WPOI-5 tumors are recognized by their dispersed, discontiguous growth pattern; the degree of tumor dispersion exceeds that seen for WPOI-4 tumors with a defined cut-off of 1 mm. The tumor dispersion distance may be measured between the main tumor and “the first wave” of dispersed satellites, or between subsequent, distal waves of satellites. A conservative approach should be adopted when assessing WPOI. When identifying putative WPOI-5 tumor satellites, it is preferable to examine the sections immediately adjacent to the area of interest, to exclude any connecting tumor projections. There are a number of possible histological phenotypes for WPOI-5 tumors; most commonly WPOI-5 tumors are dispersed throughout soft tissue either as tumor strands, small rounded tumor satellites, or large tumor satellites. More rarely, tumors can be classified as WPOI-5 due to either dispersed perineural invasion or dispersed lymphovascular tumor emboli. A simple method for microscopic measurement is overlaying the pathology slides with millimeter rulers printed on acetate film (See http://www.vendian.org/mncharity/dir3/paper_rulers).
Vered and colleagues published a cohort of 50 patients with oral SCC, all stages, evaluating the performance of the Risk Model.
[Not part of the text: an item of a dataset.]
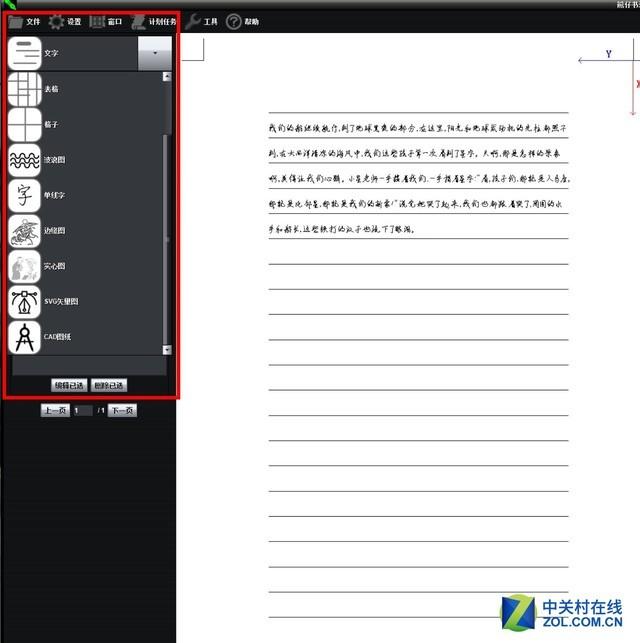640x643 pixels.
Task: Open the 文件 file menu
Action: (24, 21)
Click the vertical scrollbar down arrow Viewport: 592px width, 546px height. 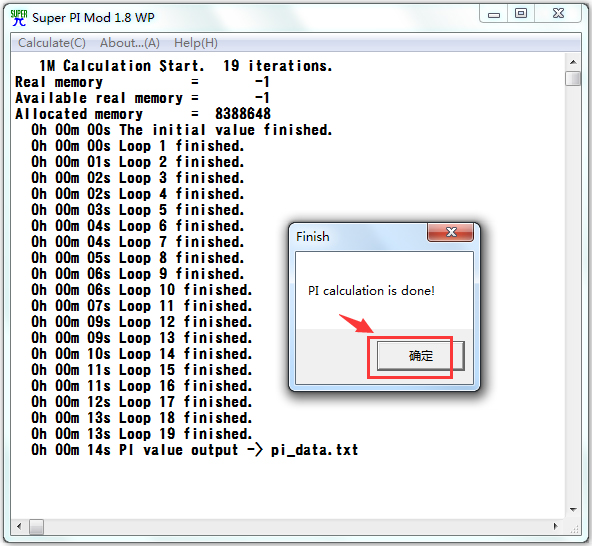[x=573, y=510]
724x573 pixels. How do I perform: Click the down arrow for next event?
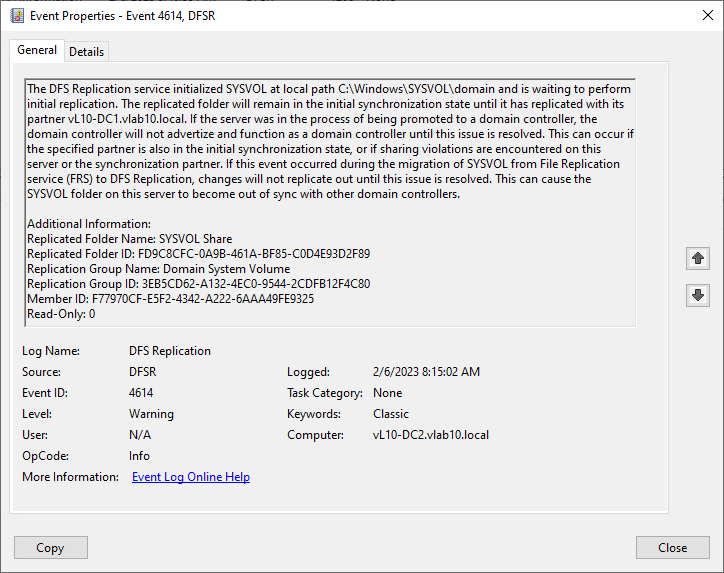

Multivariable analysis demonstrated that high-risk classification was significantly predictive of local recurrence when adjusted for confounders (p = 0.022, HR 11.2, 95 % CI 1.4, 87.1) [67]. Rodrigues de Matos and colleagues applied the risk model to 62 patients with all stages of tongue carcinoma; they found that limited lymphocytic host response and perineural invasion correlated with positive cervical lymph nodes on presentation (p = 0.034, p = 0.035, respectively) [68]. This group found no association between WPOI-5 and positive lymph nodes; however they identified only one tumor with WPOI-5 (out of 62 OSCC, or 1.6 %), whereas we would have expected a higher frequency of WPOI-5 (13 % Stage I, 21 % Stage 2) [66].
We studied 71 patients with T1/T2 squamous carcinomas of the tongue and/or floor of mouth, all T1 cancers had depth-of invasion greater than 4 mm. Clinicoradiographically, all patients were deemed cN0, and underwent elective neck dissection. Table 1 demonstrates the rates of WPOI-3, WPOI-4, and WPOI-5 for patients per pathologic lymph node stage. WPOI-5 significantly predicts the presence of occult metastatic disease (p = 0.0001, Chi squared, 2 DF) [69]. Thus the Risk Model can also be used to make decisions regarding staged elective neck dissections. The 2013 publication provides practical details with respect to the application of the Risk Model [66]. However, we recommend that pathologists contact the senior author (MBG) for additional education materials. In summary, we recommend that the next WHO monograph include the Risk Model within the general introductory statements on oral squamous cell carcinoma, under a subheading of “Histological Prognosticators”. We believe that clinicians will ultimately drive the process by requesting this additional prognostic information added to the surgical reports.